======== Texto para leer

Dice además Trebio Nigro que no existe otro animal acuático que mate al hombre más cruelmente. Cuando ataca a los náufragos o a los buceadores, los rodea con sus brazos y los absorbe con las ventosas y les saca el jugo durante mucho tiempo. Pero si se le da la vuelta, su fuerza se debilita; pues al estar boca arriba, se relaja. Las demás cosas que cuenta pueden parecer más próximas a un prodigio. En unos viveros de Carteya, un pulpo que acostumbraba a entrar desde el mar a los estanques abiertos y a saquear los salazones -es asombroso que a todos los animales marinos les atraiga ese olor, de ahí la costumbre de frotar las nasas- atrajo hacia sí la ira de los guardianes por la frecuencia de sus rapiñas sin límite. Se le tendieron barreras, pero las atravesaba subiendo a un árbol, y no hubiera podido ser capturado de no ser por el olfato de los perros. Estos lo rodearon cuando volvía una noche y los guardianes que acudieron quedaron aterrados ante lo nunca visto. En primer lugar, era de un tamaño inaudito, después el color, impregnado en salmuera, el olor terrible. ¿Quién iba a esperar allí un pulpo, quién iba a reconocerlo? creyeron que luchaban contra un monstruo. También mantenía a raya a los perros con su aliento terrible, azotándolos con los tentáculos más finos o golpeándolos con los brazos más gruesos, a modo de bastones, y apenas pudieron acabar con él con muchos tridentes. Mostraron a Lúculo su cabeza, del tamaño de un tonel, con capacidad para quince ánforas, y, empleando las mismas palabras de Trebio, las barbas, que apenas podían abarcarse con los dos brazos, musculosas como clavas, de treinta pies de largo, las ventosas o copas de media ánfora, como barreños, y los dientes del tamaño correspondiente. Los restos, que se conservaron para asombro de la gente, pesaron setecientas libras. El mismo autor afirma que también sepias y calamares del mismo tamaño han sido arrojadas a la costa. En el Mediterráneo se capturan calamares de cinco codos y sepias de dos. Y no viven tampoco más de dos años.
(Parece un relato fabuloso, pero en realidad las dimensiones de las que habla no son tan exageradas: hay noticias de pulpos capturados que pesaban más de 1.000 kg, y los restos del de Plinio no pasaron de setecientas libras. Con todo, la presunta capacidad de la cabeza, quince ánforas, o sea, más de 390 l, parece excesiva. La noticia sobre calamares de cinco codos (algo más de 2 m), y sepias de dos codos (alrededor de 85 cm) procede de Aristóteles, IA 4, 1, 524a; hoy en día se sabe con seguridad que pueden alcanzar ese tamaño. Respecto a la duración de la vida de sepias y calamares, cfr. ibid. 5, 18, 550b.)

================

§ **Consigna 1**
Reescribe la parte del texto sobre el pulpo de Carteya que empieza con "(Parece un relato" y acaba con "5, 18, 550b.)". Pon "desmesuradas" en lugar de "exageradas".
§ **Consigna 2**
Según el texto sobre el pulpo de Carteya, ¿cuánto pesaron los restos del pulpo?

======== Filas extraídas

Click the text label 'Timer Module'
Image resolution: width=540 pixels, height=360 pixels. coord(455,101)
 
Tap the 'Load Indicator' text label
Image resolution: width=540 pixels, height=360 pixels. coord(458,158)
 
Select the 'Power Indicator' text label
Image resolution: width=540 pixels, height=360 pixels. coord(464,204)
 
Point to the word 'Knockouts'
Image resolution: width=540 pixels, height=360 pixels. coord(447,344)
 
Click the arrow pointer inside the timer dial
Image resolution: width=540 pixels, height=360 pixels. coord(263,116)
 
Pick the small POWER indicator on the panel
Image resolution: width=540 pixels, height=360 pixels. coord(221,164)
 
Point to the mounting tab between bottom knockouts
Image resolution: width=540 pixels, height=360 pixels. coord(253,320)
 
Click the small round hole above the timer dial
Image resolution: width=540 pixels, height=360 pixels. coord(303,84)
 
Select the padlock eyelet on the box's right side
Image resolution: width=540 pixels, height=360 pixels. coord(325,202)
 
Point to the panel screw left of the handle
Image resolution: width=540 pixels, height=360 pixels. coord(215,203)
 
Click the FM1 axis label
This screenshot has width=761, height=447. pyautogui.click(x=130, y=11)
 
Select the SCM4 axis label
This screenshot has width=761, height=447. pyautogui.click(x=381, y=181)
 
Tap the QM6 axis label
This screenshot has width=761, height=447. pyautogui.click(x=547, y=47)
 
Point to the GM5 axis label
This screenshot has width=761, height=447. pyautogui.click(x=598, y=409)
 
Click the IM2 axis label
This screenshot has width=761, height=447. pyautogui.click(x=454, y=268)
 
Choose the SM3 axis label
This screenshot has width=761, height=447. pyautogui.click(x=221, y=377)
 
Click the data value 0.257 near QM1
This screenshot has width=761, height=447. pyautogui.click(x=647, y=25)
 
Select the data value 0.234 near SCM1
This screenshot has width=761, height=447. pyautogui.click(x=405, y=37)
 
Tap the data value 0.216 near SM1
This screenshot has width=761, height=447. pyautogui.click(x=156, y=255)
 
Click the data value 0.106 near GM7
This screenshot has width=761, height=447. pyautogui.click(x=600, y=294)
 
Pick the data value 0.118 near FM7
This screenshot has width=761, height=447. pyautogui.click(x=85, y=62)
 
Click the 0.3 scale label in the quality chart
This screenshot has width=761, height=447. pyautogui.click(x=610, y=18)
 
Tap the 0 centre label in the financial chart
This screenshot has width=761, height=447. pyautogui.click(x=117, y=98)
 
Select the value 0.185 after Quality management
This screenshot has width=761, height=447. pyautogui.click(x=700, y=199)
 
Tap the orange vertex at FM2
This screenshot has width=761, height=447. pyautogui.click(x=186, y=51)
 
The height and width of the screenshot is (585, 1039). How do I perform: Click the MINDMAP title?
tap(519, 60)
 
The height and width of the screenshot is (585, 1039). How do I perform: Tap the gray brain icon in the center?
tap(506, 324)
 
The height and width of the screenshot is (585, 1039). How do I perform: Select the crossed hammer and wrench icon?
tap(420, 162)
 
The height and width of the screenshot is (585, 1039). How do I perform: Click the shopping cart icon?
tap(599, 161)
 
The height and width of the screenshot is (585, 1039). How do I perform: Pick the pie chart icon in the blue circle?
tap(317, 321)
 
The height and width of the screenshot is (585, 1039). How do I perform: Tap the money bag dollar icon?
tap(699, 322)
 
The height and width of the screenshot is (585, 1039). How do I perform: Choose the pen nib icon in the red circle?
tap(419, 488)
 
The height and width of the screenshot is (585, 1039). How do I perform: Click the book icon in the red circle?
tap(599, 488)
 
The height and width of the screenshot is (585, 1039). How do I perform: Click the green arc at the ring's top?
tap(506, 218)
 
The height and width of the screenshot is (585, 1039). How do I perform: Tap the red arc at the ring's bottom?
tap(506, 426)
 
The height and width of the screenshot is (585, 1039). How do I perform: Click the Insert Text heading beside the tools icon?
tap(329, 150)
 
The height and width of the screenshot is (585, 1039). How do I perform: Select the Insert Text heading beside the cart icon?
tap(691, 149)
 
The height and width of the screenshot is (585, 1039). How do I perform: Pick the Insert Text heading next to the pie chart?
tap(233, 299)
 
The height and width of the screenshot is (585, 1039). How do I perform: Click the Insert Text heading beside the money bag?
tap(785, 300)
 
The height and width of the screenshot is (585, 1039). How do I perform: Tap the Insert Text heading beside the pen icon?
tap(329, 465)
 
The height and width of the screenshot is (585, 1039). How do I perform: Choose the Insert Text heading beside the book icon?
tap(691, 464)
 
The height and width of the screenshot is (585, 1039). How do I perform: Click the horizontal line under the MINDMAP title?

================

§ **Resultado 1**
(Parece un relato fabuloso, pero en realidad las dimensiones de las que habla no son tan desmesuradas: hay noticias de pulpos capturados que pesaban más de 1.000 kg, y los restos del de Plinio no pasaron de setecientas libras. Con todo, la presunta capacidad de la cabeza, quince ánforas, o sea, más de 390 l, parece excesiva. La noticia sobre calamares de cinco codos (algo más de 2 m), y sepias de dos codos (alrededor de 85 cm) procede de Aristóteles, IA 4, 1, 524a; hoy en día se sabe con seguridad que pueden alcanzar ese tamaño. Respecto a la duración de la vida de sepias y calamares, cfr. ibid. 5, 18, 550b.)

§ **Resultado 2**
Setecientas libras.